David M. Last

Menu

David M. Last

Research

Grey Zones and Modern War

This is a book project for the Working Group on War Studies of the ISMS,  led by Marzena Zakowska of the War Studies University, for which I am a co-editor. Most security professionals in most countries will not spend their careers on the battlefield. We pursue security in complex grey zones of fluctuating threats and risks that fall below the threshold of outright war. We cannot control climate change, space-based assets, the cyber environment, or non-state actors, but they affect our security. We must develop policies and strategies, manage strategic intelligence, logistics and periodic crises with the limited resources of small states and careful use of international cooperation.

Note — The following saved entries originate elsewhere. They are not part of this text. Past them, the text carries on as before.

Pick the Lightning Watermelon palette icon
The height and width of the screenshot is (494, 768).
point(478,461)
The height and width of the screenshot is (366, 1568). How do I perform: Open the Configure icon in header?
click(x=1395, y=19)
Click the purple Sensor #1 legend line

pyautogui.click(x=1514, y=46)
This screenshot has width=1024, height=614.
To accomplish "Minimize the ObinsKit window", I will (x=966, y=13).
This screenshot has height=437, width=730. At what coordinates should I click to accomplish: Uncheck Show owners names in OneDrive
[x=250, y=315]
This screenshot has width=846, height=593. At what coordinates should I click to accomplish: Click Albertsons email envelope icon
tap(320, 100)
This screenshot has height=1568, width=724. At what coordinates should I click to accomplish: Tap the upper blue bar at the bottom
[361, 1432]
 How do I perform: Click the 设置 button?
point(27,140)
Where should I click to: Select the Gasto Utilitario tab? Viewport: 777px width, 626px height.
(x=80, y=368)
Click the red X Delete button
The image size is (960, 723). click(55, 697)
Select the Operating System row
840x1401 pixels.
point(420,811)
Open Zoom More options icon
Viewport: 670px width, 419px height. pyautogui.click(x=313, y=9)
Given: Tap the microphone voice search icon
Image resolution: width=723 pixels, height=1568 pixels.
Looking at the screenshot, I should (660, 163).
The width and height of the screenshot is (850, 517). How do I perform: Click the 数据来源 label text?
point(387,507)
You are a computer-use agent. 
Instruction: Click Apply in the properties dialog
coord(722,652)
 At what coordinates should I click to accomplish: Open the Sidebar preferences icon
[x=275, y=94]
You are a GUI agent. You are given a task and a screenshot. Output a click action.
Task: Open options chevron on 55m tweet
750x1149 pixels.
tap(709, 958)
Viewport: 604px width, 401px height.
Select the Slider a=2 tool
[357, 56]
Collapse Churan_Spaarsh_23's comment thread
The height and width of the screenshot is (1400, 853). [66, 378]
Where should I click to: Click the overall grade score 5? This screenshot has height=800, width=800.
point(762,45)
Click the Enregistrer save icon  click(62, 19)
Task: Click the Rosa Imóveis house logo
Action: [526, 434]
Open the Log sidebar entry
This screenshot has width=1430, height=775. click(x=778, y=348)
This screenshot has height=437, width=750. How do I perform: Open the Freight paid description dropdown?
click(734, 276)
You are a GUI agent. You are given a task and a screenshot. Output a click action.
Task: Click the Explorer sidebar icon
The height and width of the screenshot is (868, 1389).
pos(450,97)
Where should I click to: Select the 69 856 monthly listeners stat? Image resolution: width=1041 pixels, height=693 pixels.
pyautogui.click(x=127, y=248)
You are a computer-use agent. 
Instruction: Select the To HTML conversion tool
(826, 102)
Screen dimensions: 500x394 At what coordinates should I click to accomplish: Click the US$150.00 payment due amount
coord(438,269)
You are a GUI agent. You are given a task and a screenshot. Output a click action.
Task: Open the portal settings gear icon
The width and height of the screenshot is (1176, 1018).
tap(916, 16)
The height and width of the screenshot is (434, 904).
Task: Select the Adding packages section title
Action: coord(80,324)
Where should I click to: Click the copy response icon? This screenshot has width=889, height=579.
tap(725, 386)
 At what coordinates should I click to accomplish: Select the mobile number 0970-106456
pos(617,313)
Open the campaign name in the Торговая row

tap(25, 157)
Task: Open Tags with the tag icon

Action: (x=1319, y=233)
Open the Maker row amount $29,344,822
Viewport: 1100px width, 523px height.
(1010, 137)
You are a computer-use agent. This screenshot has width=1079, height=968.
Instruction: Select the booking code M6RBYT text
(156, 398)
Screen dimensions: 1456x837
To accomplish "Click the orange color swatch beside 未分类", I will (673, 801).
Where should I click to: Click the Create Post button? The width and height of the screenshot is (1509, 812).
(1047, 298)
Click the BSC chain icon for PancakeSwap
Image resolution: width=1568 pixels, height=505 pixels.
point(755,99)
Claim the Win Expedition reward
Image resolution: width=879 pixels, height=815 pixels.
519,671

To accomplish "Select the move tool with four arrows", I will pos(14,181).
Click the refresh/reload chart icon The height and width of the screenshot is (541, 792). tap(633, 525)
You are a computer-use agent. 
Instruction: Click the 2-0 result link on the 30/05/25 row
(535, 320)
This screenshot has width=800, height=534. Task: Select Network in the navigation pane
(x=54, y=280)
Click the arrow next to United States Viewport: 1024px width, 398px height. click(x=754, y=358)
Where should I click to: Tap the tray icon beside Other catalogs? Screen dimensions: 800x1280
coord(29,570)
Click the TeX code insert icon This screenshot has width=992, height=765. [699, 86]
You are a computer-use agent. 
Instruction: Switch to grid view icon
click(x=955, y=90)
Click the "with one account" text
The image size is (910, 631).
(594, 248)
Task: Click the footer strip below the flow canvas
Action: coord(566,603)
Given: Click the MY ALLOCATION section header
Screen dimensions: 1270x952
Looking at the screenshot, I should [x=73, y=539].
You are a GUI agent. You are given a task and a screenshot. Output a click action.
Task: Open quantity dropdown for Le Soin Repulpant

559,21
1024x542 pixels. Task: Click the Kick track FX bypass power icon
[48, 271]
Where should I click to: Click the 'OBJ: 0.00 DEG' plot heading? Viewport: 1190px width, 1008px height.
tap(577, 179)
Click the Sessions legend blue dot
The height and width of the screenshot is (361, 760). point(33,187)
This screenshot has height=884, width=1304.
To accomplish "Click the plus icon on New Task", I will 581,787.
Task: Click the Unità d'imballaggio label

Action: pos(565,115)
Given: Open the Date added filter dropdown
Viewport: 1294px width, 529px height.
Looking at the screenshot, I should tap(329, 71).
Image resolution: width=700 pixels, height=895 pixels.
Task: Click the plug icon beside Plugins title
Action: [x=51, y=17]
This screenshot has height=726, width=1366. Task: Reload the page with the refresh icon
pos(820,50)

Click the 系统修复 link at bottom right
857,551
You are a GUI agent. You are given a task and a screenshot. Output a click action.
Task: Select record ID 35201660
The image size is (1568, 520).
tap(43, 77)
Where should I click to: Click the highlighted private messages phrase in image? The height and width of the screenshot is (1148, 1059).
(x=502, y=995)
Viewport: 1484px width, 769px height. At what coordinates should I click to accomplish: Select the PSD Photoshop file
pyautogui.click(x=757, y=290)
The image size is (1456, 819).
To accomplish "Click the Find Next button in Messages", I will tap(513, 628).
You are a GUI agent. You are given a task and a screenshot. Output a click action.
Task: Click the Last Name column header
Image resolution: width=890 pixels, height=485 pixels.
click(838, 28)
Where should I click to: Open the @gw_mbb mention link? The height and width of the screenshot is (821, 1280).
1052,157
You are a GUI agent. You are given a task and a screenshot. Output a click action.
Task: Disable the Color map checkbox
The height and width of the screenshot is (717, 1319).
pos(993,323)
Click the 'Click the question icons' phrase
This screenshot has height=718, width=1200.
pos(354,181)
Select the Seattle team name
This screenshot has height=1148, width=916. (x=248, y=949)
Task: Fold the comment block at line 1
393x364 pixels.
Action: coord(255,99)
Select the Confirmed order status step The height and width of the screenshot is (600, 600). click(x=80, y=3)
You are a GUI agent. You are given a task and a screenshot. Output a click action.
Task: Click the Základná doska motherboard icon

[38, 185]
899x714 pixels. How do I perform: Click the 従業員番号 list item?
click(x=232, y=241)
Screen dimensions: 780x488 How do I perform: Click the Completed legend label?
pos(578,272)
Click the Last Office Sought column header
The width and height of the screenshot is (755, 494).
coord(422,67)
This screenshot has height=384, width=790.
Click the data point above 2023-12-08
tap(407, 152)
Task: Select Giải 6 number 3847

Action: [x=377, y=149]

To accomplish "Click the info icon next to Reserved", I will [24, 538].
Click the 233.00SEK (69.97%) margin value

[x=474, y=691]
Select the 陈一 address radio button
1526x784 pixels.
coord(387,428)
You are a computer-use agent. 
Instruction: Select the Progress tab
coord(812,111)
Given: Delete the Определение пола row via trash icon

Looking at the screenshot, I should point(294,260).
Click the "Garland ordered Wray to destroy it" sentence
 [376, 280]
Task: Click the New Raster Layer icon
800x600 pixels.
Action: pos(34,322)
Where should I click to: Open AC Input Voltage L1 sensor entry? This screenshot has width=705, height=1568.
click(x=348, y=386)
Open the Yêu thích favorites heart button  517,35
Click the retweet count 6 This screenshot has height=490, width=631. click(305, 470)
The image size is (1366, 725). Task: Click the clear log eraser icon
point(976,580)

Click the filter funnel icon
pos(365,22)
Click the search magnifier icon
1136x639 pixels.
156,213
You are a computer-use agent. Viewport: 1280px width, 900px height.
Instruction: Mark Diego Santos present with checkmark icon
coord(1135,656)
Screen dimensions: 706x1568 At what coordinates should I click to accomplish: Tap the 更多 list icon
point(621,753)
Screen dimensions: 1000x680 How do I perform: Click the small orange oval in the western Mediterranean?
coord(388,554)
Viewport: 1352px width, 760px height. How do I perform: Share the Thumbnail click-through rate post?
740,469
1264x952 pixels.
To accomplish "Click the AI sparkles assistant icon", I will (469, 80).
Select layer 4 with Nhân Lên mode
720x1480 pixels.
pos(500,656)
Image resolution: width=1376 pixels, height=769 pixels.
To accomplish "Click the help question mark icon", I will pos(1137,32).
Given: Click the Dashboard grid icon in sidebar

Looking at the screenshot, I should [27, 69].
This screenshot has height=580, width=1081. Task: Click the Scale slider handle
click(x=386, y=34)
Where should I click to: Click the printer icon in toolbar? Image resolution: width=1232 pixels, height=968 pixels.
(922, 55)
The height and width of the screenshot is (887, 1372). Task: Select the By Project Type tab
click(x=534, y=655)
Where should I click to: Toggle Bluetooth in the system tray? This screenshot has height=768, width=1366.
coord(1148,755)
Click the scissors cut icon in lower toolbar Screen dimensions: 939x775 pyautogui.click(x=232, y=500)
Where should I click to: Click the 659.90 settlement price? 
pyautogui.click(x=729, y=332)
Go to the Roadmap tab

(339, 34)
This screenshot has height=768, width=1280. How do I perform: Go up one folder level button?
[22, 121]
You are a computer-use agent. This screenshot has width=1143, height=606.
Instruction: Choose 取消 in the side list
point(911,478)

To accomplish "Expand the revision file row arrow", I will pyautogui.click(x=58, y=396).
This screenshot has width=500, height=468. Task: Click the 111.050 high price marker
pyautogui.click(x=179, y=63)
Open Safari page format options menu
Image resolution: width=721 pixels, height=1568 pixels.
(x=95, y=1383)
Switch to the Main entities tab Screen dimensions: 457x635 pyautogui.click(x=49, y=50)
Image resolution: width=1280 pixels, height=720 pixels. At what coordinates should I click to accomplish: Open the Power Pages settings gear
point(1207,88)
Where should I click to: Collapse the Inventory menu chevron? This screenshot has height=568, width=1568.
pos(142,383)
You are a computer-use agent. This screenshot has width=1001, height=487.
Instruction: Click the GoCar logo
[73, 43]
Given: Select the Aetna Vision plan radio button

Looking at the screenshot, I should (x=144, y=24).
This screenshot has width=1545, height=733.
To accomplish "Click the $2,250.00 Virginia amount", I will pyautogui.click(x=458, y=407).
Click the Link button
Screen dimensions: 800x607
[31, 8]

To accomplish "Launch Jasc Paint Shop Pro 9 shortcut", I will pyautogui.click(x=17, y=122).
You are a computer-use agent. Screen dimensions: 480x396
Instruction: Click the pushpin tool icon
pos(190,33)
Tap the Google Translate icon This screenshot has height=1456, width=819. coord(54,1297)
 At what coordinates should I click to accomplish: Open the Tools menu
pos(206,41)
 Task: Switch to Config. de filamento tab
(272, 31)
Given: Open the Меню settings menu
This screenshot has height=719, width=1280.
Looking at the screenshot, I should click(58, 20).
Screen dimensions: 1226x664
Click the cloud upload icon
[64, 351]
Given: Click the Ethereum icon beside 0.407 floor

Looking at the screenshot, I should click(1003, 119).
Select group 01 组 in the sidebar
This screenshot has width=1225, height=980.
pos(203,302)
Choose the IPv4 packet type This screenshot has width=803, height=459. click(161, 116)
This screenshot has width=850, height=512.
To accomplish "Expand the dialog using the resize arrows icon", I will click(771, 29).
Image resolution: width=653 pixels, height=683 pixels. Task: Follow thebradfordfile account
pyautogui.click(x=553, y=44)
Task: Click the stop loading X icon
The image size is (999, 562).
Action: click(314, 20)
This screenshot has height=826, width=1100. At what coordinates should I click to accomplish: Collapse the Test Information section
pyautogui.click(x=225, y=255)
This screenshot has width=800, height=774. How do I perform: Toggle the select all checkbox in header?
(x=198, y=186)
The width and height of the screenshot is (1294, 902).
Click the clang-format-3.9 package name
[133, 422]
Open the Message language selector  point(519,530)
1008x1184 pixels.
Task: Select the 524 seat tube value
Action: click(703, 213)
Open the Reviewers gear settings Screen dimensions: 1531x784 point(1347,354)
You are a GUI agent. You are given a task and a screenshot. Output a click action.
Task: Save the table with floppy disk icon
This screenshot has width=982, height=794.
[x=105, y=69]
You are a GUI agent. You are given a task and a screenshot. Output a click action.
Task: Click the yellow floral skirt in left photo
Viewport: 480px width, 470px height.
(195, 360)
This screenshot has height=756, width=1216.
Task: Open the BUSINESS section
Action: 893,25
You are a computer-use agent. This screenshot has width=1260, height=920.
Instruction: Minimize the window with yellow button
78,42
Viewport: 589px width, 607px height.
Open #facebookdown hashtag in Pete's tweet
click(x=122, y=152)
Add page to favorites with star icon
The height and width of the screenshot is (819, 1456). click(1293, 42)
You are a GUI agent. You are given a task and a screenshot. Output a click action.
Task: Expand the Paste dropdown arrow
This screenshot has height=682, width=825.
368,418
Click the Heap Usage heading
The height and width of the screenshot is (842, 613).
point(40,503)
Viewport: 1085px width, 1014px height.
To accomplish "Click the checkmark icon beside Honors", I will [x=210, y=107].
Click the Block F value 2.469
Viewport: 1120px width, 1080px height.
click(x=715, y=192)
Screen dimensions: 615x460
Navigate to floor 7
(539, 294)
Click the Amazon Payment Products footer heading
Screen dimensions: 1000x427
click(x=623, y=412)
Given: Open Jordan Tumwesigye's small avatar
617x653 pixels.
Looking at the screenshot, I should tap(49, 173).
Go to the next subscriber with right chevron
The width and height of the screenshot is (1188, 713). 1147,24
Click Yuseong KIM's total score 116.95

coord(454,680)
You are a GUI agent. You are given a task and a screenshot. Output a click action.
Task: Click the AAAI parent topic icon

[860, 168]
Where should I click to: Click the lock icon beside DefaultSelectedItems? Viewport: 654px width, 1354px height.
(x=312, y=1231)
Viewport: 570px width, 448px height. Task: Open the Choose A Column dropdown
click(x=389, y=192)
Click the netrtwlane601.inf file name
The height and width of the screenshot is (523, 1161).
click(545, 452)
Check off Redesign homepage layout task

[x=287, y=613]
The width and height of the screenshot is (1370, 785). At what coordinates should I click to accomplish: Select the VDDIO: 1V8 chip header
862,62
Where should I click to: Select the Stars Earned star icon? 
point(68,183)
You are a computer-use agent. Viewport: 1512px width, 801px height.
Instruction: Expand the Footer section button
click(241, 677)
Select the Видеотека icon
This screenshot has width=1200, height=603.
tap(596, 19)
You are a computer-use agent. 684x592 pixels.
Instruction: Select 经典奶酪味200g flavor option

We have difficult choices to make about alliances, alignments, and national autonomy. As security professionals, we will be judged by our ability to deter and manage violence below the threshold of war in difficult neighbourhoods of state and non-state actors, often influenced by major powers and coalitions. And our states themselves are changing, at risk of eroding social cohesion and facing new tensions between identities, genders, and generations as the world around us changes. This book for mid-career professionals introduces novel challenges and provides exercises to design strategies and solutions for the grey zone and contemporary conflicts.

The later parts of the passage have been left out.